### WHAT IS REQUIRED
Your answer must contain each line of the listing in which "field" appears, copied in full.

### EXCERPTED RECORDS
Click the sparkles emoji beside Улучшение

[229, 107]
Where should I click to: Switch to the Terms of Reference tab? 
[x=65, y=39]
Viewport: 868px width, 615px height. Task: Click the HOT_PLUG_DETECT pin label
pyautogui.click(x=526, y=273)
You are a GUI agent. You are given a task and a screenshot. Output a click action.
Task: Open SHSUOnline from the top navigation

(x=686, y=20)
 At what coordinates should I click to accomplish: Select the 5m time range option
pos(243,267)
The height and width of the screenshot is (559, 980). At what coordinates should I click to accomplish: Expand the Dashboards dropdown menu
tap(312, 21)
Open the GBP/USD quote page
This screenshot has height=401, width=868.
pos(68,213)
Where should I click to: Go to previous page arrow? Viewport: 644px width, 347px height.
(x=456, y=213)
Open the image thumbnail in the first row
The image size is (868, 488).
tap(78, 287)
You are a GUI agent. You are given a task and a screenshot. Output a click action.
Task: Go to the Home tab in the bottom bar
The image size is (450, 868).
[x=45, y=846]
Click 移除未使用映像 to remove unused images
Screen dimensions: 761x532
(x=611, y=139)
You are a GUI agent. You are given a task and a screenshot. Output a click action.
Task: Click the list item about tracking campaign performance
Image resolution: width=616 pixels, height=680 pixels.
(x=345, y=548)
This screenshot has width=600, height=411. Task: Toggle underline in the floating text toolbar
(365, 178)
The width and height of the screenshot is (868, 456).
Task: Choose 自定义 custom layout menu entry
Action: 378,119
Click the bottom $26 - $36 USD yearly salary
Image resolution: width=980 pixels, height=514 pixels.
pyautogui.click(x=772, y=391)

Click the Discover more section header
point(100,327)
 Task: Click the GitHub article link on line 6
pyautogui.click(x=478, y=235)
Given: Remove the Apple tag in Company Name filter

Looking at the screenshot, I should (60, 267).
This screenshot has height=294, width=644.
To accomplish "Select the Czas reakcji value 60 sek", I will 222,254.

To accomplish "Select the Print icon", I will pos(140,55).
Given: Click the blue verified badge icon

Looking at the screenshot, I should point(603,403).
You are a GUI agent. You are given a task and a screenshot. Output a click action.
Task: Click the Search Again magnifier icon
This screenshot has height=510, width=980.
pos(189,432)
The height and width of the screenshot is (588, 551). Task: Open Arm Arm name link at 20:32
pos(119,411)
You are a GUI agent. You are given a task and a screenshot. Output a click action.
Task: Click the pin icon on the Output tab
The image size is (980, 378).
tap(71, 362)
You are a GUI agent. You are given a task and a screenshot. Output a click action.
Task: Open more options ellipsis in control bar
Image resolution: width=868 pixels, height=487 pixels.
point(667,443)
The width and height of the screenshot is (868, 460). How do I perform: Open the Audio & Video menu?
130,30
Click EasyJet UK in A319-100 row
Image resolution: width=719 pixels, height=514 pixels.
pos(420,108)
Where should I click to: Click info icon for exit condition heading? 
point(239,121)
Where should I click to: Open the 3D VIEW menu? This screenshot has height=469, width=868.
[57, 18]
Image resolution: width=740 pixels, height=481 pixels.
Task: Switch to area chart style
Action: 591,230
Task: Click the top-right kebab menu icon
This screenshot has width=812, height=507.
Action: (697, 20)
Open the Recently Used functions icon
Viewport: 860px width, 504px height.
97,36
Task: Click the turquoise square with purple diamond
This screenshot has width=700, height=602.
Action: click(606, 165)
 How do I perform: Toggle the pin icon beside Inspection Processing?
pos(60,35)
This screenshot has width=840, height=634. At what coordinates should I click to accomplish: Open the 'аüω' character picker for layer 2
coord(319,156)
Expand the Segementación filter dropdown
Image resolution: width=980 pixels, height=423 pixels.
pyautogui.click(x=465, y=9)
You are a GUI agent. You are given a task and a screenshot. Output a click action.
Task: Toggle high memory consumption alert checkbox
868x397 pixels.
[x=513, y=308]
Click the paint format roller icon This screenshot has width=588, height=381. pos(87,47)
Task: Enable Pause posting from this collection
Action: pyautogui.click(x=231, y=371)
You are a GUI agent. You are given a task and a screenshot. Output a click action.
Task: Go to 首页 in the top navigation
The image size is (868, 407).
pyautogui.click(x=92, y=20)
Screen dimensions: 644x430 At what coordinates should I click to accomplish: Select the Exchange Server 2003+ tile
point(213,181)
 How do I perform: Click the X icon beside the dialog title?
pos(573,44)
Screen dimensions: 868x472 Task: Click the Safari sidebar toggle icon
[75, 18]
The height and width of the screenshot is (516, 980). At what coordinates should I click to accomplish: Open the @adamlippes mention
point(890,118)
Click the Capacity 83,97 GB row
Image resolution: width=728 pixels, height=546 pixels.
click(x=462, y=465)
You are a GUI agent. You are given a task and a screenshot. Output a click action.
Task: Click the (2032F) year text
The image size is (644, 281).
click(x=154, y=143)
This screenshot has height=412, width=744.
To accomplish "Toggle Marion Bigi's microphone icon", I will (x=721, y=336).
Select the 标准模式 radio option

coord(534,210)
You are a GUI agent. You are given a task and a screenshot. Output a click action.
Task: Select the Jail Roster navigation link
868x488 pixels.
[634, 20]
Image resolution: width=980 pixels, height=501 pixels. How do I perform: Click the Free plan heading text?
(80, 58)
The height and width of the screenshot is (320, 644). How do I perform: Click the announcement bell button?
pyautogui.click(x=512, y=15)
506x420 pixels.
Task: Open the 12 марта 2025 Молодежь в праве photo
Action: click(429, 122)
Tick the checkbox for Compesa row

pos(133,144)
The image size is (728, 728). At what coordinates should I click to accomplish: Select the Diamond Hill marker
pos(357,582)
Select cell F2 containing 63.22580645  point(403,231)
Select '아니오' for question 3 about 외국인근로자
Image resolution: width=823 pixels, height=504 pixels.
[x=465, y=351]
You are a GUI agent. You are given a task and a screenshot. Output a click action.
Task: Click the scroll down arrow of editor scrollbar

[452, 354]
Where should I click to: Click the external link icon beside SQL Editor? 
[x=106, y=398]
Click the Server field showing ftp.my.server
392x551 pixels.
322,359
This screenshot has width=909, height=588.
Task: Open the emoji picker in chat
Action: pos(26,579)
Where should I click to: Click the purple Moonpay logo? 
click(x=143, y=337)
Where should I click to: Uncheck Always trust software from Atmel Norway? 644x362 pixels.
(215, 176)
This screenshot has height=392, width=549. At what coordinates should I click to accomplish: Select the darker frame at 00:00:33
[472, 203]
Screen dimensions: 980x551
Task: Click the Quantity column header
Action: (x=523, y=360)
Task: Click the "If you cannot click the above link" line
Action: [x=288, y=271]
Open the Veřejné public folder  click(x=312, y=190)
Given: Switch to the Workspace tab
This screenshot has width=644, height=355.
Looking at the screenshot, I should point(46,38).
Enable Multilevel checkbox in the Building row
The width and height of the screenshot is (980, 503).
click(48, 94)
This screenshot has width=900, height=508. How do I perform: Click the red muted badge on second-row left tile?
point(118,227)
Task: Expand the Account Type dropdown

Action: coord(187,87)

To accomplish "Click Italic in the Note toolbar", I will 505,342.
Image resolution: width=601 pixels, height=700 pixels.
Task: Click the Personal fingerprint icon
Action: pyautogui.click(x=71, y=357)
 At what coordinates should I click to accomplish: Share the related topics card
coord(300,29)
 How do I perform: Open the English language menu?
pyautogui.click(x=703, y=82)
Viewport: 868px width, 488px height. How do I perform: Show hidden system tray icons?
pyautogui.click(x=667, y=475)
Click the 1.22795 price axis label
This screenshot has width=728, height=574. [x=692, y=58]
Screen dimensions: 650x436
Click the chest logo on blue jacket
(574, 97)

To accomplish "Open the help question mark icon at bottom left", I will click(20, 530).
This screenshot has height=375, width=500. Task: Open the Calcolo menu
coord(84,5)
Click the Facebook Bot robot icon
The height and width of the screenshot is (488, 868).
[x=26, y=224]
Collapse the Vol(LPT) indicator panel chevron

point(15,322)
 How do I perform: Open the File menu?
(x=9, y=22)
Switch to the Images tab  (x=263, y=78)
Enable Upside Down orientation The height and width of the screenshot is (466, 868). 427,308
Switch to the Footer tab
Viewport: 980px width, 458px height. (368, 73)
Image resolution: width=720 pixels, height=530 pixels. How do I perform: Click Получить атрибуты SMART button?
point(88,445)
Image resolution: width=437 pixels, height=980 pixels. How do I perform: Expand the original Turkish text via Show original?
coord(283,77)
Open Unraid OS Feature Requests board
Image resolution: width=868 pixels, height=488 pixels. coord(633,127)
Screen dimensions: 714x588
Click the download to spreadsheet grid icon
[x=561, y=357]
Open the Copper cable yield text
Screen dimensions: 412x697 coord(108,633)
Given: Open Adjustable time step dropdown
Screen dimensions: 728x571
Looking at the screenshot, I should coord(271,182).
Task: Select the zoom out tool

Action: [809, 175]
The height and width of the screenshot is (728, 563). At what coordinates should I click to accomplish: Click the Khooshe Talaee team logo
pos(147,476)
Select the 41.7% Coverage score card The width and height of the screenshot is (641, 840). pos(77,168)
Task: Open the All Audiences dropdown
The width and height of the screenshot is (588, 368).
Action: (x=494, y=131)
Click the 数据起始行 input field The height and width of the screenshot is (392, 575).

### SOLUTION FOR THIS TASK
Click the Server field showing ftp.my.server
Click the 数据起始行 input field The height and width of the screenshot is (392, 575).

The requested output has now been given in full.